From http://www.openwall.com/lists/oss-security/2012/11/10/2 : Roundup upstream has released new upstream 1.4.20 version, correcting multiple cross-site scripting (XSS) flaws (and couple of other security related issues): [1] http://pypi.python.org/pypi/roundup [2] https://bugzilla.redhat.com/show_bug.cgi?id=722672 More from [1] (plus relevant tickets inlined too, where possible to find out): --------------------------------------------------------- [A] * issue2550729: Fix password history display for anydbm backend, thanks to Ralf Hemmecke for reporting. (Ralf) [3] http://issues.roundup-tracker.org/issue2550729 [B] * issue2550684 Fix XSS vulnerability when username contains HTML code, thanks to Thomas Arendsen Hein for reporting and patch. (Ralf) [4] http://issues.roundup-tracker.org/issue2550684 [C] * issue2550711 Fix XSS vulnerability in @action parameter, thanks to "om" for reporting. (Ralf) [5] http://issues.roundup-tracker.org/issue2550711 [D] * Fix wrong execute permissions on some files, thanks to Cheer Xiao for the patch. (Ralf) [E] * Fix another XSS with the "otk" parameter, thanks to Jesse Ruderman for reporting. (Ralf) [F] * Mark cookies HttpOnly and -- if https is used -- secure. Fixes issue2550689, but is untested if this really works in browsers. Thanks to Joseph Myers for reporting. (Ralf) [6] http://issues.roundup-tracker.org/issue2550689 [G] * Fix another XSS with the ok- and error message, see issue2550724. We solve this differently from the proposals in the bug-report by not allowing any html-tags in ok/error messages anymore. Thanks to David Benjamin for the bug-report and to Ezio Melotti for several proposed fixes. (Ralf) [7] http://issues.roundup-tracker.org/issue2550724
web-apps, is =www-apps/roundup-1.4.20 ready for stabilization?
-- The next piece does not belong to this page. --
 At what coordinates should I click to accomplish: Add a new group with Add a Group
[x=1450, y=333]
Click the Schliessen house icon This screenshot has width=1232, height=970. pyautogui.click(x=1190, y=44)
Arches, please test and stabilize =www-apps/roundup-1.4.20, target arches: amd64 ppc sparc x86. Thanks!
amd64 stable
ppc stable
x86 stable
sparc stable
GLSA vote: no. Maintainers, please drop vulnerable versions.
GLSA vote: no Waiting for cleanup
Ping! Maintainer(s), please drop the vulnerable version.
Maintainers, this has not been cleaned up in 5 months. Please clean up or security will have to force clean in 30 days.
CVE-2012-6132 (http://nvd.nist.gov/nvd.cfm?cvename=CVE-2012-6132): Cross-site scripting (XSS) vulnerability in Roundup before 1.4.20 allows remote attackers to inject arbitrary web script or HTML via the otk parameter. CVE-2012-6131 (http://nvd.nist.gov/nvd.cfm?cvename=CVE-2012-6131): Cross-site scripting (XSS) vulnerability in cgi/client.py in Roundup before 1.4.20 allows remote attackers to inject arbitrary web script or HTML via the @action parameter to support/issue1. CVE-2012-6130 (http://nvd.nist.gov/nvd.cfm?cvename=CVE-2012-6130): Cross-site scripting (XSS) vulnerability in the history display in Roundup before 1.4.20 allows remote attackers to inject arbitrary web script or HTML via a username, related to generating a link.
Cleanup appears to have been done, closing noglsa.